A mural in George Washington High School in San Francisco has been the subject of a bitter dispute.

It includes the life-size image of a dead Native American, as well as a scene of George Washington and the people he enslaved. The city's Board of Education voted to paint over the mural and later decided to cover it up. After three members of the board were recalled in an acrimonious election, the body rescinded the directive. It's all chronicled in Town Destroyer, a new documentary streaming through October 16.

"The intent of the artist matters to some degree but it's the impact on the audience that matters just as much if not more," said Deborah Kaufman, who co-directed the film with Alan Snitow.

Jessica Young, a scholar who focuses on memory in the literature of genocide, told the filmmakers that the images in these controversial murals can be traumatizing over time.

"The definition of trauma is that it is a repetition," said Young. "Sometimes [it's] the outright repetition of the violent event itself, sometimes it's the way we see something again and again in our mind's eye. It can seem like I'm just walking into a building, but it's the accumulation of these things that can, I think, over time lead to traumatization. Cumulatively, they can lead to real harm."

Among the supporters of the mural are two of the high school's prominent alumni: actor Danny Glover and Bay Area artist Dewey Crumpler, who was commissioned to paint a response to it in the late 1960s.

Crumpler said artist Victor Arnautoff was critiquing American history in his 1936 artwork.

"All great murals exist to teach," said Crumpler. "They exist to speak about history and history is full of discomfort.

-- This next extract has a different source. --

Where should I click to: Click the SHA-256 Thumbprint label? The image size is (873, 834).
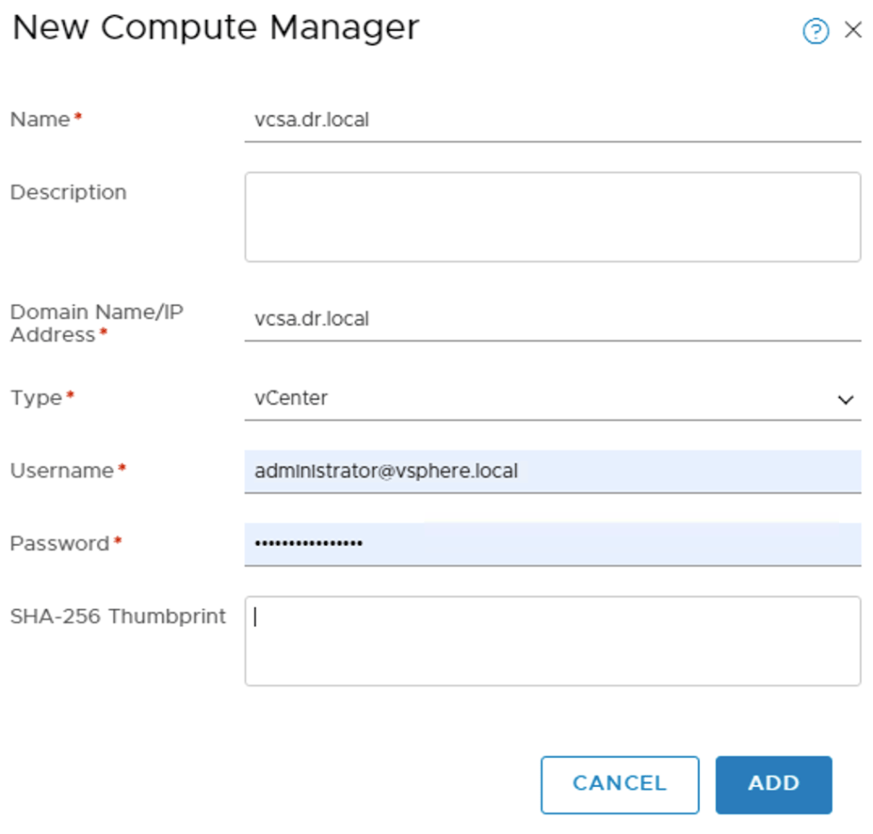(x=118, y=617)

Arnautoff attempted to give us the clarity of our history, as all great works should do."

When Crumpler was in high school he thought the Arnautoff mural should be removed. But before accepting the commission to paint the response mural, he insisted that neither his nor Arnautoff's mural be destroyed. (The high school alumni association is working to have the school included on the National Registry of Historical Places as a means of protecting the mural, according to Lope Yap, Jr., the association's vice-president).